- [Problem to work on]: Examine the listing below and state how many of its lines contain the word "icon". Write only the number.

- [Data extract]:
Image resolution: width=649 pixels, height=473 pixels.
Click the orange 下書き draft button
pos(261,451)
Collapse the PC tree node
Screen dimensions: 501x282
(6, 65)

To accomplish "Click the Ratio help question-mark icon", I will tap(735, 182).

...

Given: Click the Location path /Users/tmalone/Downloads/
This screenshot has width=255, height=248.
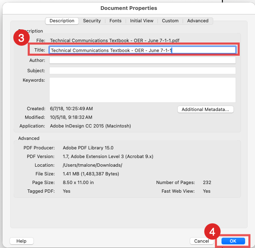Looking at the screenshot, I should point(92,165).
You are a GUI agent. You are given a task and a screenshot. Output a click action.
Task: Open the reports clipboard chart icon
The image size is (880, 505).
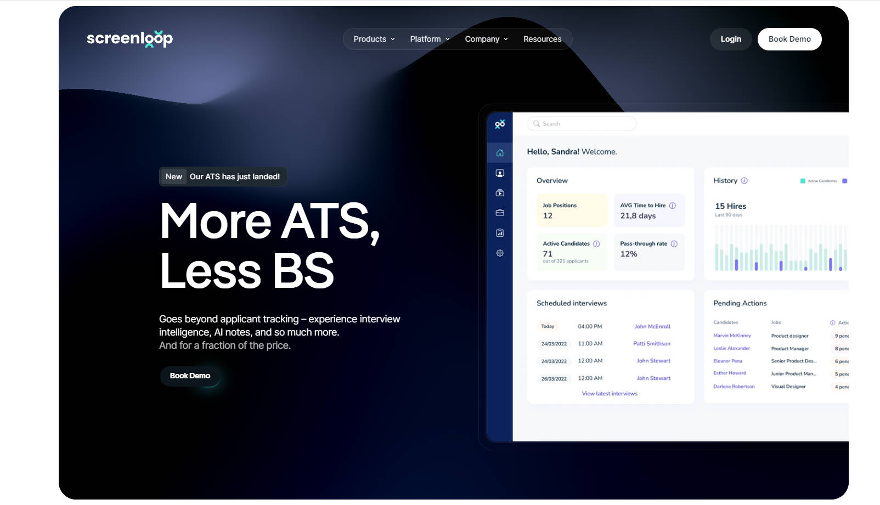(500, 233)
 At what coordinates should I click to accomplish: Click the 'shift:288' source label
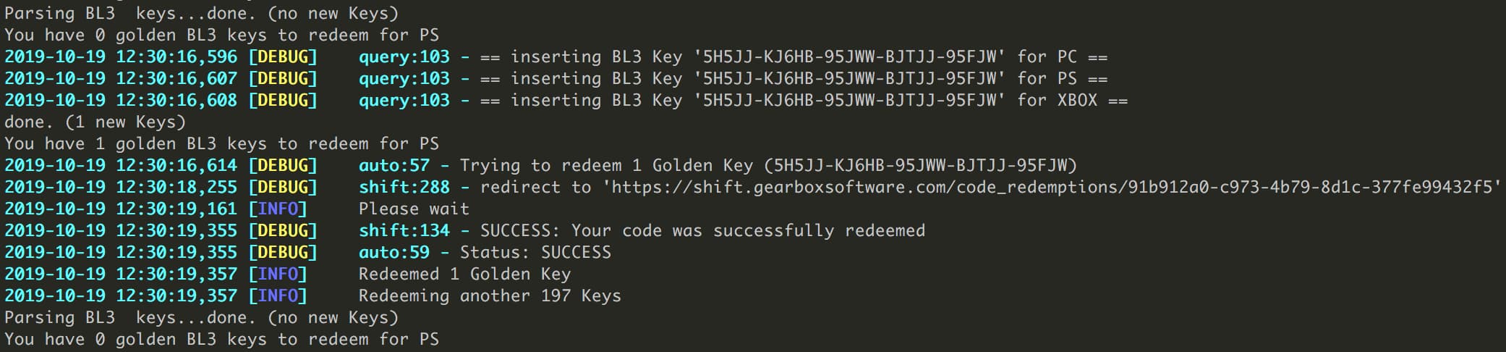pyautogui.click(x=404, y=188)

- [Result]: 2